↓
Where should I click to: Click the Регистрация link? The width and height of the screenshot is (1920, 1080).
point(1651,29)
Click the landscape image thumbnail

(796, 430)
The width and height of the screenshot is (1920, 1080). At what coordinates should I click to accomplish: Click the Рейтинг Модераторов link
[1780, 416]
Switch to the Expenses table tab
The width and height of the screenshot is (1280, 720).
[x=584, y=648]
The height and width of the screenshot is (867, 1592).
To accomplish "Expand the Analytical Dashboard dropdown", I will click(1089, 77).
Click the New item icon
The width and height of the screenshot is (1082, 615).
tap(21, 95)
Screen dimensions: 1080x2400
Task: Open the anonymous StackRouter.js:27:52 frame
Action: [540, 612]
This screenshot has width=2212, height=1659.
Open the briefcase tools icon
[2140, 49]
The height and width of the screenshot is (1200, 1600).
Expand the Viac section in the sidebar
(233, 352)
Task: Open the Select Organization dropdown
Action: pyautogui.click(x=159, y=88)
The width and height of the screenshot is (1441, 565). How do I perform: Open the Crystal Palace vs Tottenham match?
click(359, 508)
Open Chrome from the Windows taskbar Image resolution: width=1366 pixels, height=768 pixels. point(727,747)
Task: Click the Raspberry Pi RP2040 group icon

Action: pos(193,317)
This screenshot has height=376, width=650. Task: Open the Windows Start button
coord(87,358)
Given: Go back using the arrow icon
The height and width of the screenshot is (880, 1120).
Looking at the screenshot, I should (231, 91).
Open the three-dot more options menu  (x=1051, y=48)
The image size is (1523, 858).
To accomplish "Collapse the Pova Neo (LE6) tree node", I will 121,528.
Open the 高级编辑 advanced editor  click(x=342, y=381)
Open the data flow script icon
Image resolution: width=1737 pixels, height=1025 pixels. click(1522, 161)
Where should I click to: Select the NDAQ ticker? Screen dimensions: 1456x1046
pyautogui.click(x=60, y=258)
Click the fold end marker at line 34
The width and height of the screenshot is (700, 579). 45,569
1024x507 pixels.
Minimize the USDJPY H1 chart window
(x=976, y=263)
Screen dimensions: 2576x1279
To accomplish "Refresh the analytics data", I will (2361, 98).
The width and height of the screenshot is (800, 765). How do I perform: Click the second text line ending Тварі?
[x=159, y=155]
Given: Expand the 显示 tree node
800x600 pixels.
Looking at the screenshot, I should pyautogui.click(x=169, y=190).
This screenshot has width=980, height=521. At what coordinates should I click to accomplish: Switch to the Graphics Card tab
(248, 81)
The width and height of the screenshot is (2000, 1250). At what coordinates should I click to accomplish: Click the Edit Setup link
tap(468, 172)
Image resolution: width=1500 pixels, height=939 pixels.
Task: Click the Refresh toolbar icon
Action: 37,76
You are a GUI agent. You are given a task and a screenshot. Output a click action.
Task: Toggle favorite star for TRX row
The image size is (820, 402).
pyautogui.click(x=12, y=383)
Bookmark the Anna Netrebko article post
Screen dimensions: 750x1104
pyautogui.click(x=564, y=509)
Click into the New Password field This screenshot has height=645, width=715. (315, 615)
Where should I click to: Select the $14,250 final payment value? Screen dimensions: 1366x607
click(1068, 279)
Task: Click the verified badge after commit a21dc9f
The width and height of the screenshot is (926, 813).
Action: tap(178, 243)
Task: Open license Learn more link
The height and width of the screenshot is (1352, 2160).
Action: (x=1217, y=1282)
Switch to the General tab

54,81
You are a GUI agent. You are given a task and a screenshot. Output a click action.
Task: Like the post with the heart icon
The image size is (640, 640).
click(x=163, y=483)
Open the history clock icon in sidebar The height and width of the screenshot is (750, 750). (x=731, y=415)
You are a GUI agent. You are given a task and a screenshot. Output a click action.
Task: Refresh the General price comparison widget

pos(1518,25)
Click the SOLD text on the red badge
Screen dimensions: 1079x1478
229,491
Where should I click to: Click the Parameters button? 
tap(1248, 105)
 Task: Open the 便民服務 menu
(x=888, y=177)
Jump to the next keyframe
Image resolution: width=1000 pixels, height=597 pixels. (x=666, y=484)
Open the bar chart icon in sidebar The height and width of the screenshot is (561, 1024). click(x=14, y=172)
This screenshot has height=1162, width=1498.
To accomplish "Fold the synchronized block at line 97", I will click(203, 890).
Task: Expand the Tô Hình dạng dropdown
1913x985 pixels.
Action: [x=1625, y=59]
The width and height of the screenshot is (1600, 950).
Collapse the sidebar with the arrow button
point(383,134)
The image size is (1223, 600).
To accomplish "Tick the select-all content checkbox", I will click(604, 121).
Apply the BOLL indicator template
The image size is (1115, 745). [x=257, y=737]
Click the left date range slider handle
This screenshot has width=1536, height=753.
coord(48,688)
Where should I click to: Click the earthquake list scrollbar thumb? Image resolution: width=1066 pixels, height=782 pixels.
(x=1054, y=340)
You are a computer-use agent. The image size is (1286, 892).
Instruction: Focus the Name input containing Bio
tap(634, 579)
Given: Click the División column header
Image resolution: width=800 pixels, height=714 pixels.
↑
## REQUIREMENTS
In the listing above, take the lines starting with the line that contains "Where should I click to: Select the NDAQ" and going on through the line that contains "[x=159, y=155]", and give them as a numbered list with blank lines left out.

## RESPONSE FOR THIS EXERCISE
1. Where should I click to: Select the NDAQ ticker? Screen dimensions: 1456x1046
2. pyautogui.click(x=60, y=258)
3. Click the fold end marker at line 34
4. The width and height of the screenshot is (700, 579). 45,569
5. 1024x507 pixels.
6. Minimize the USDJPY H1 chart window
7. (x=976, y=263)
8. Screen dimensions: 2576x1279
9. To accomplish "Refresh the analytics data", I will (2361, 98).
10. The width and height of the screenshot is (800, 765). How do I perform: Click the second text line ending Тварі?
11. [x=159, y=155]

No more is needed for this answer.